Ia menatapku sekilas, kemudian beranjak ke lembaran selanjutnya. “Yang kedua, XOXO. Ini juga lagu oleh EXO. Berkonsep cukup ceria juga. Kita sudah mengaransemennya dengan cara menyelipkan rock dan sedikit jazz di dalamnya.”
Minhye menarik nafas lalu menunjukkanku lembar ketiga. “Yang ketiga, Chajatta. Ini lagu yang cukup lawas oleh JYJ. Berkonsep agak melankolis sehingga meskipun masih ada sisipan musik rocknya, nanti kami juga akan memberikan nuansa ballad di dalamnya.”
Ia kemudian memberikan semua kertas musik itu kepadaku. Aku melihat-lihat isinya lalu menimang-nimang sejenak.
“Umm..Aku lebih menyukai lagu ketiga, lebih familiar di telingaku.” Jawabku sambil melihat ke kertas musik ketiga “Aku tidak begitu suka EXO, aku lebih suka JYJ.”
Tentu saja aku lebih familiar dengan lagu milik JYJ karena mereka merupakan salah satu artis yang telah disponsori oleh Do Cosmetics.
Minhye dan semua yang ada di studio saling bertukar tatap dan sedetik kemudian Minhye menuju ke keyboardnya “Baiklah, ayo kita latihan.”
Eomma, semuanya tinggal selangkah lagi , hingga aku bisa mewujudkan mimpi itu. Mimpiku dan mimpi eomma.
Jadi, di lagu Chajatta ini, akan ada dua sesi. Sesi musik rock dan musik ballad. Semuanya itu dilakukan secara berselingan. Ketika memasuki sesi rock, musik yang dimainkan jelas akan berubah menjadi keras dan didominasi oleh gitar listrik yang dipegang oleh Chanyeol serta bass oleh Dongwoo. Dan ketika memasuki sesi ballad, tempo menjadi lebih pelan dan musiknya pun menjadi lebih lembut.
“Yaa..Kyungsoo-ya, baru latihan pertama kali saja kamu sudah bisa menyesuaikan dengan musiknya.” Chanyeol menepuk pundakku dari belakang.
“Kamsahamnida, sunbaenim.” Aku membungkuk ke arah Chanyeol.
“Ndae, Kyungsoo-ya. Vokalmu sangat bagus.” Sahut Sungyeol dan aku kembali membungkuk “Kamsahamnida.”
“Tapi, Kyungsoo-ya. Bisakah kita naik satu tingkat lagi? Kamu pasti bisa, kan?” ujar Minhye pula, disusul oleh anggukan semua yang ada di studio.
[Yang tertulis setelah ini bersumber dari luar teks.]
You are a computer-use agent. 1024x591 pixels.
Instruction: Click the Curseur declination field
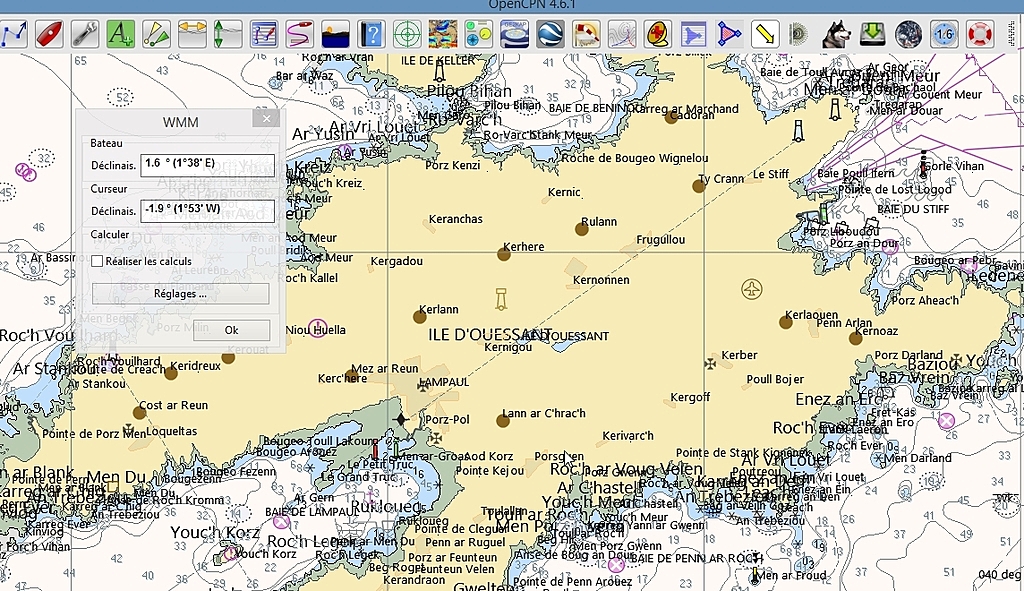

“Baiklah.” Aku kemudian menyanyikan lagunya dengan mengambil nada satu tingkat di atas sebelumnya. “Seperti ini?” tanyaku setelah mempraktekkan lagu dengan nada satu tingkat di atas sebelumnya.
Chanyeol mengangkat kedua jempolnya “Baiklah, ayo kita mulai latihan lagi.”
End of Kyungsoo’s POV
Author’s POV
“Aah..Sudah pukul 17.00. Aku, Dongwoo dan Sungyeol harus segera ke bimbingan belajar, eotte?” Chanyeol beranjak dari kursinya dan meletakkan gitarnya membuatnya bersandar pada sebuah penyandar khusus untuk gitar.
Minhye tampak memanyunkan bibirnya “eottohke oppa. Waktu kita tinggal 5 hari lagi..”
“Aish..Apa memang secepat itu..” Sungyeol menggaruk-garuk tengkuknya.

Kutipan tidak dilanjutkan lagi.